Items listed in a dataset:
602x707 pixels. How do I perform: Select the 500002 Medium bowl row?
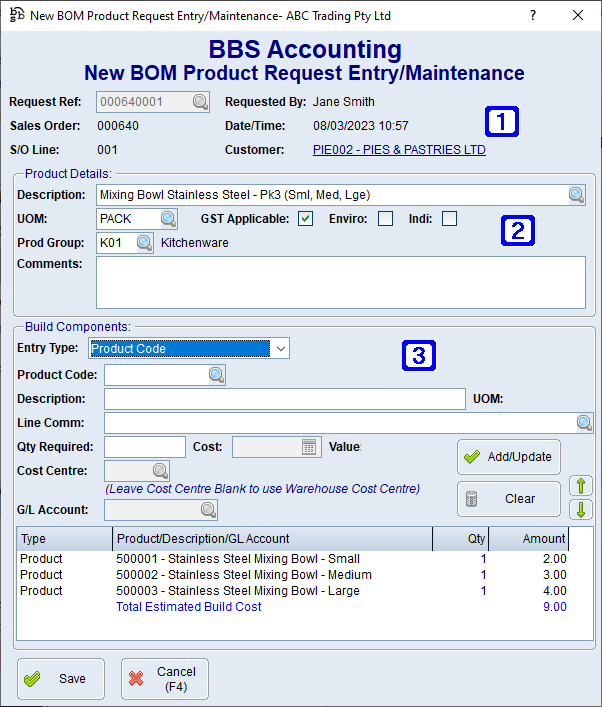coord(244,575)
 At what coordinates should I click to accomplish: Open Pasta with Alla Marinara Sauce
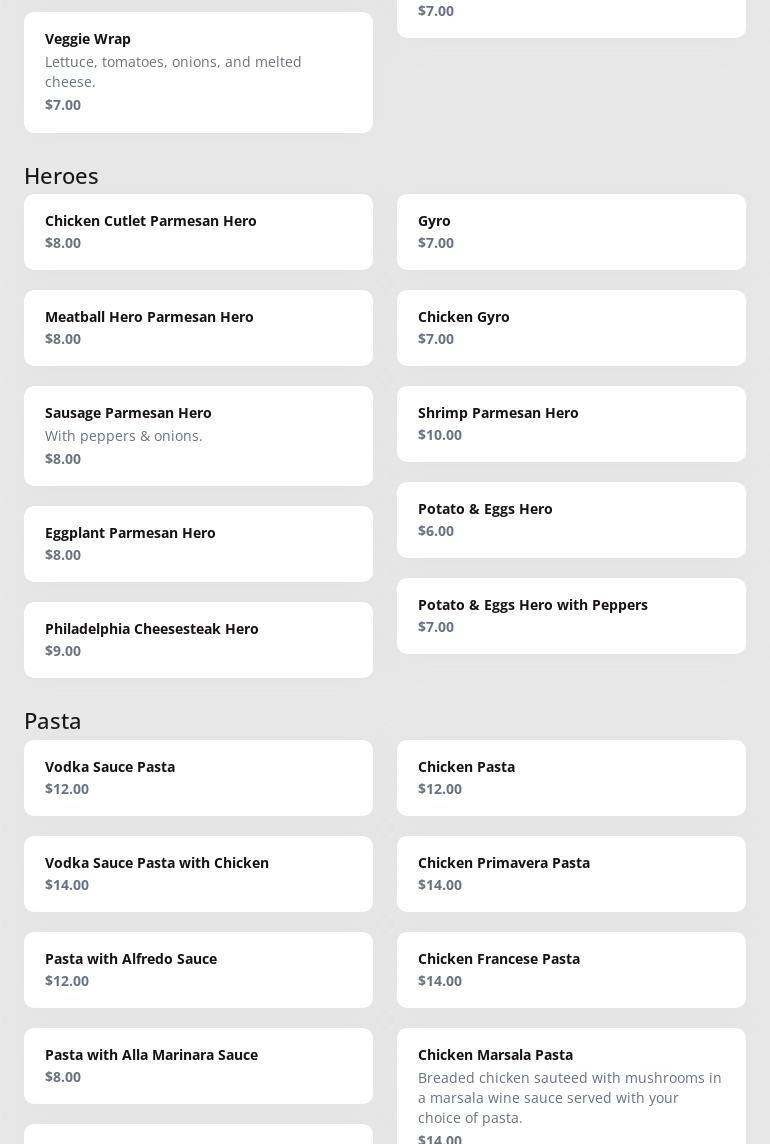click(x=198, y=1066)
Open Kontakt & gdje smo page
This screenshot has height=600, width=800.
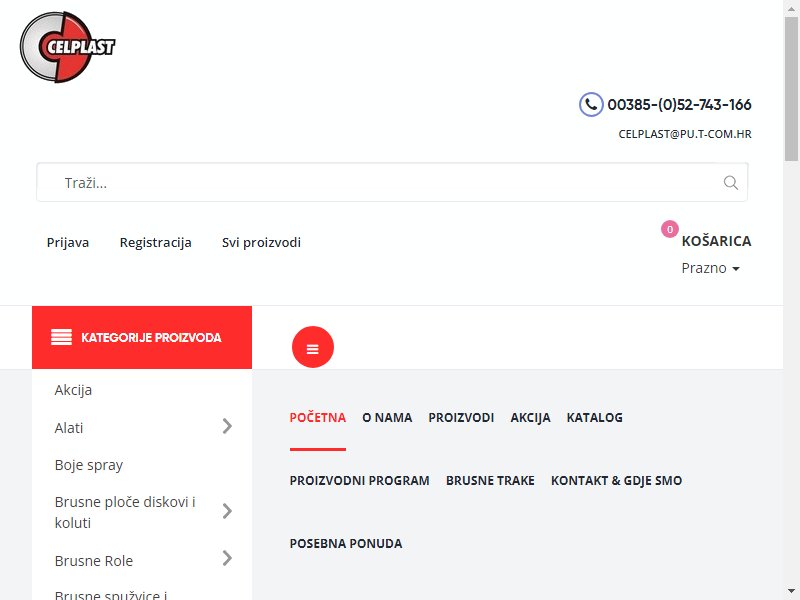[x=616, y=481]
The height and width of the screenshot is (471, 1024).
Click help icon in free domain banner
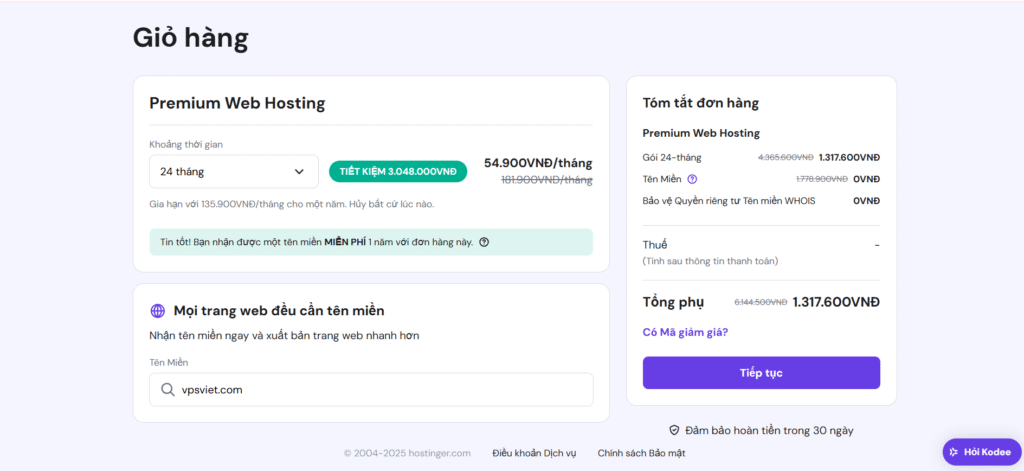click(x=484, y=242)
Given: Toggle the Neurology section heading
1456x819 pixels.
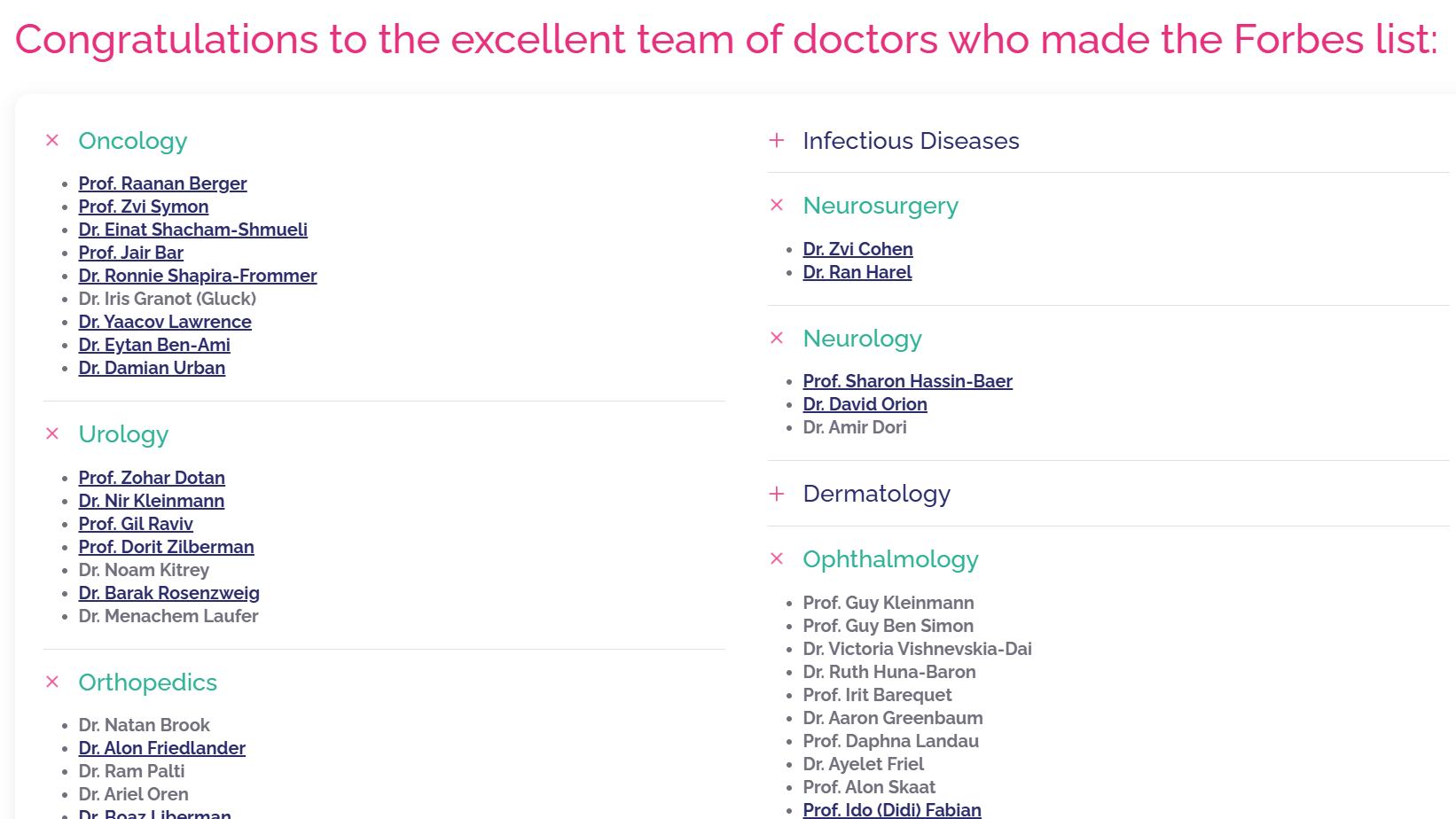Looking at the screenshot, I should 862,339.
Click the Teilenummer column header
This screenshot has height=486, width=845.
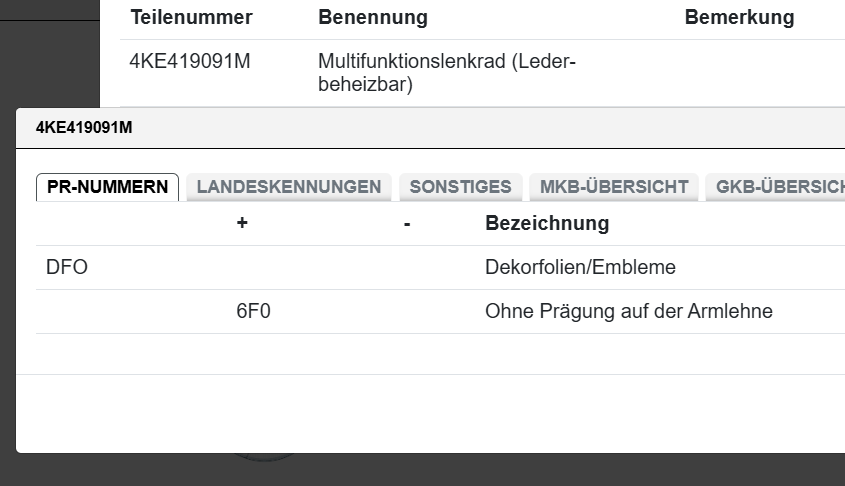(x=191, y=18)
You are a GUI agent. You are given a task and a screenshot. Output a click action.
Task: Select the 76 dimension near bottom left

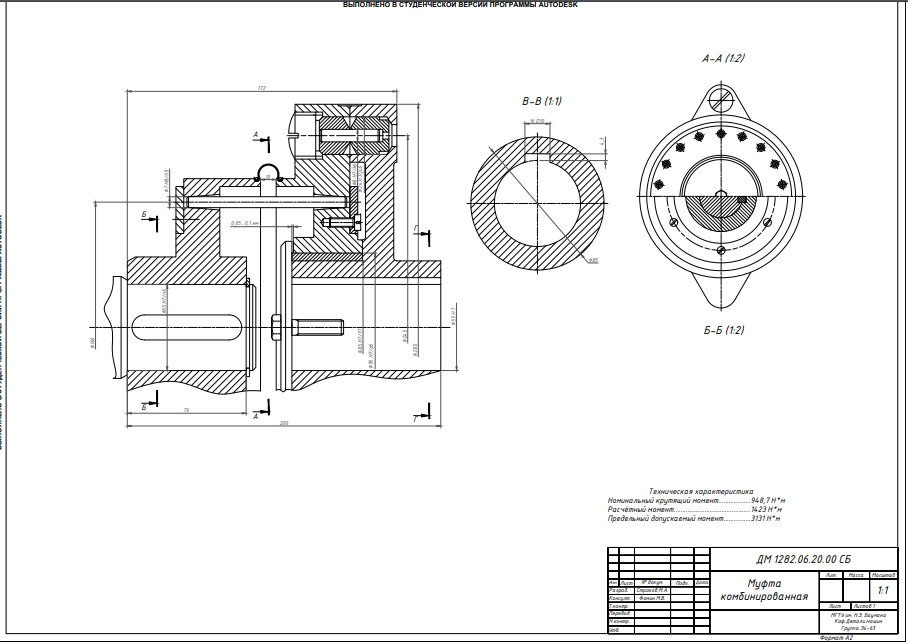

*Exercise*
The copy should hold exactly the lines from the line containing "At what coordinates" through the last line of the records, both included, and no pictures or other lines.

*Problem solution*
 At what coordinates should I click to accomplish: Open Pasta with Alla Marinara Sauce
click(x=198, y=1066)
Open Kontakt & gdje smo page
This screenshot has height=600, width=800.
[x=616, y=481]
The height and width of the screenshot is (471, 1024).
Click help icon in free domain banner
click(x=484, y=242)
Given: Toggle the Neurology section heading
1456x819 pixels.
Looking at the screenshot, I should 862,339.
Click the Teilenummer column header
This screenshot has height=486, width=845.
(x=191, y=18)
You are a GUI agent. You are given a task and a screenshot. Output a click action.
Task: Select the 76 dimension near bottom left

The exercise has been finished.